Perguntas e Respostas CPA - Em caso de rescisão por comum acordo entre as partes, a empresa deve efetuar o pagamento da indenização pela dispensa no período da garantia no emprego decorrente das medidas de redução de jornada e salário e suspensão contratual?
Publicado em 12/05/2021 15:56 | Atualizado em 23/10/2023 13:22Nos termos do art. 10, da MP nº 1.045/2021, fica reconhecida a garantia provisória no emprego ao empregado que receber o Benefício Emergencial de Manutenção do Emprego e da Renda, em decorrência da redução da jornada de trabalho e do salário ou da suspensão temporária do contrato de trabalho, nos seguintes termos:
I - durante o período acordado de redução da jornada de trabalho e do salário ou de suspensão temporária do contrato de trabalho;
II - após o restabelecimento da jornada de trabalho e do salário ou do encerramento da suspensão temporária do contrato de trabalho, por período equivalente ao acordado para a redução ou a suspensão; e
III - no caso da empregada gestante, por período equivalente ao acordado para a redução da jornada de trabalho e do salário ou para a suspensão temporária do contrato de trabalho, contado da data do término do período da garantia estabelecida na alínea “b” do inciso II do caput do art. 10 do Ato das Disposições Constitucionais Transitórias.

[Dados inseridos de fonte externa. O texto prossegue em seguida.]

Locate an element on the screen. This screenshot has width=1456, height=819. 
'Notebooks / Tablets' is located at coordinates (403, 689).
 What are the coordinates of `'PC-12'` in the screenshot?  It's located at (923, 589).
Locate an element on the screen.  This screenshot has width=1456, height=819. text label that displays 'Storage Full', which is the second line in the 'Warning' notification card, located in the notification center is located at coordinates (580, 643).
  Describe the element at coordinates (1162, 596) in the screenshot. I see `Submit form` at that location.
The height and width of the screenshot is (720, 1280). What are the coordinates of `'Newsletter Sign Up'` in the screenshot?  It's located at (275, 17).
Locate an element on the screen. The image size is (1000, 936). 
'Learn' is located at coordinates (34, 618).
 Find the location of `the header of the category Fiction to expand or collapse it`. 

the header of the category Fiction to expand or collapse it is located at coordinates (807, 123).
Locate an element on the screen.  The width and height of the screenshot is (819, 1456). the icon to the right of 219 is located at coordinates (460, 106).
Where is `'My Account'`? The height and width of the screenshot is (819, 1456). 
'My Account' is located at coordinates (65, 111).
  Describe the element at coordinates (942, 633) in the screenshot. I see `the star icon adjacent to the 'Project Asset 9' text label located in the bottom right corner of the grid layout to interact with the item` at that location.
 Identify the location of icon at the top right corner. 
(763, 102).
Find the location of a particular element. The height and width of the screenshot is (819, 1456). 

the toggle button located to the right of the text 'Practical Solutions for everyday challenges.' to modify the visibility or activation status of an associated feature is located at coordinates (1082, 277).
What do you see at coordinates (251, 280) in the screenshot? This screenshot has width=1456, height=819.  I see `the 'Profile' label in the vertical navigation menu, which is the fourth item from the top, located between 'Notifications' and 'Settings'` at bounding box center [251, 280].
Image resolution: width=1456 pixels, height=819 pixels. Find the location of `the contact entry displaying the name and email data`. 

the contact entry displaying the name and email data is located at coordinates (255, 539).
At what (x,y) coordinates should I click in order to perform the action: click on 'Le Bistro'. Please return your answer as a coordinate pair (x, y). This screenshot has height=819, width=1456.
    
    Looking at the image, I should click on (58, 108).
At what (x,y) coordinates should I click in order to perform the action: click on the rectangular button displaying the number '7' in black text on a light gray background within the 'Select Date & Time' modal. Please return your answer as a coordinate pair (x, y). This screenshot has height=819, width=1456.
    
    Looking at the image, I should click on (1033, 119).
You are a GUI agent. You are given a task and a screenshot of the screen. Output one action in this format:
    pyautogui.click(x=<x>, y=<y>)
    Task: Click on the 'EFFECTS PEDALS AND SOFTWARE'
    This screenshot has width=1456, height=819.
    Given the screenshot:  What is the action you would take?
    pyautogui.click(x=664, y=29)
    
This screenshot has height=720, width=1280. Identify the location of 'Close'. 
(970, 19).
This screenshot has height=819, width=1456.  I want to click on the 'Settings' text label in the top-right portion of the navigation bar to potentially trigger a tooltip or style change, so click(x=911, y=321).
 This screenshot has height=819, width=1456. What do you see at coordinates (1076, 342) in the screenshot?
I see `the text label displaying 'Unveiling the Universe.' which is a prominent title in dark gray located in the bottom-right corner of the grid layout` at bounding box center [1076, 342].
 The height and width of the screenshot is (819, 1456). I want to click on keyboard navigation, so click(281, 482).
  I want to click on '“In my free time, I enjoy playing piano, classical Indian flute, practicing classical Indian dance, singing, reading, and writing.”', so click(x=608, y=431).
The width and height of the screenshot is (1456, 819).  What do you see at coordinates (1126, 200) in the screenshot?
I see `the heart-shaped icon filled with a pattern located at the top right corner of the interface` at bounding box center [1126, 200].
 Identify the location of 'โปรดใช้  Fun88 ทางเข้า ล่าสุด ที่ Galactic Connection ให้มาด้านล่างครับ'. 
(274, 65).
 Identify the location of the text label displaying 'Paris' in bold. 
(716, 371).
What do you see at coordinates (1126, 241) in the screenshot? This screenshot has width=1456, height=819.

A dispensa sem justa causa que ocorrer durante o período de garantia provisória no emprego sujeitará o empregador ao pagamento, além das parcelas rescisórias previstas na legislação, de indenização no valor de:
I - cinquenta por cento do salário a que o empregado teria direito no período de garantia provisória no emprego, na hipótese de redução de jornada de trabalho e de salário igual ou superior a vinte e cinco por cento e inferior a cinquenta por cento;
II - setenta e cinco por cento do salário a que o empregado teria direito no período de garantia provisória no emprego, na hipótese de redução de jornada de trabalho e de salário igual ou superior a cinquenta por cento e inferior a setenta por cento; e
III - cem por cento do salário a que o empregado teria direito no período de garantia provisória no emprego, nas hipóteses de redução de jornada de trabalho e de salário em percentual igual ou superior a setenta por cento ou de suspensão temporária do contrato de trabalho.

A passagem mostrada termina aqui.